◆ Text excerpt
================

This code provides a PyTorch implementation for OTTER (Optimal Transport distillation for Efficient zero-shot Recognition), as described in the paper.

Related tags

Deep LearningOTTER
Overview

Data Efficient Language-Supervised Zero-Shot Recognition with Optimal Transport Distillation

This repository contains PyTorch evaluation code, training code and pretrained models for OTTER (Optimal Transport distillation for Efficient zero-shot Recognition). Link to the paper.

Bichen Wu*, Ruizhe Cheng*, Peizhao Zhang, Tianren Gao, Joseph E. Gonzalez, Peter Vajda (* indicates equal contribution)

================

◆ Task requirements
A. Rewrite the paragraph of the OTTER page that begins "This repository contains PyTorch evaluation code" as a short list, keeping its main facts.
B. Go on with the OTTER page from the author list where it stops.
The rows that follow come from a different source than the OTTER page.

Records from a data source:
================

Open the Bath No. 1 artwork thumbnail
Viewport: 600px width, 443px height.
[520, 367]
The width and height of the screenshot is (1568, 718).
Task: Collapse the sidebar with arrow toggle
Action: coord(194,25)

================

◆ Written responses
A.
- Repository contents: PyTorch evaluation code, training code and pretrained models
- Subject: OTTER (Optimal Transport distillation for Efficient zero-shot Recognition)
- A link to the paper is provided

B.
If you used this code for your experiments, please consider citing our paper:

@inproceedings{otter,
    Author = {Wu, Bichen and Cheng, Ruizhe and Zhang, Peizhao and Vajda, Peter and Gonzalez, Joseph E},
    Title = {Data Efficient Language-supervised Zero-shot Recognition with Optimal Transport Distillation},
    Journal = {arXiv:2112.09445},
    Year = {2021}
}

And our related work:

@inproceedings{cheng2021data,
  title={Data-Efficient Language-Supervised Zero-Shot Learning with Self-Distillation},
  author={Cheng, Ruizhe and Wu, Bichen and Zhang, Peizhao and Vajda, Peter and Gonzalez, Joseph E},
  booktitle={Proceedings of the IEEE/CVF Conference on Computer Vision and Pattern Recognition},
  pages={3119--3124},
  year={2021}
}

Model Zoo

OTTER achieves good zero-shot image recognition results on multi-labeled Google Open Images V6 and ImageNet10K from Tencent Images.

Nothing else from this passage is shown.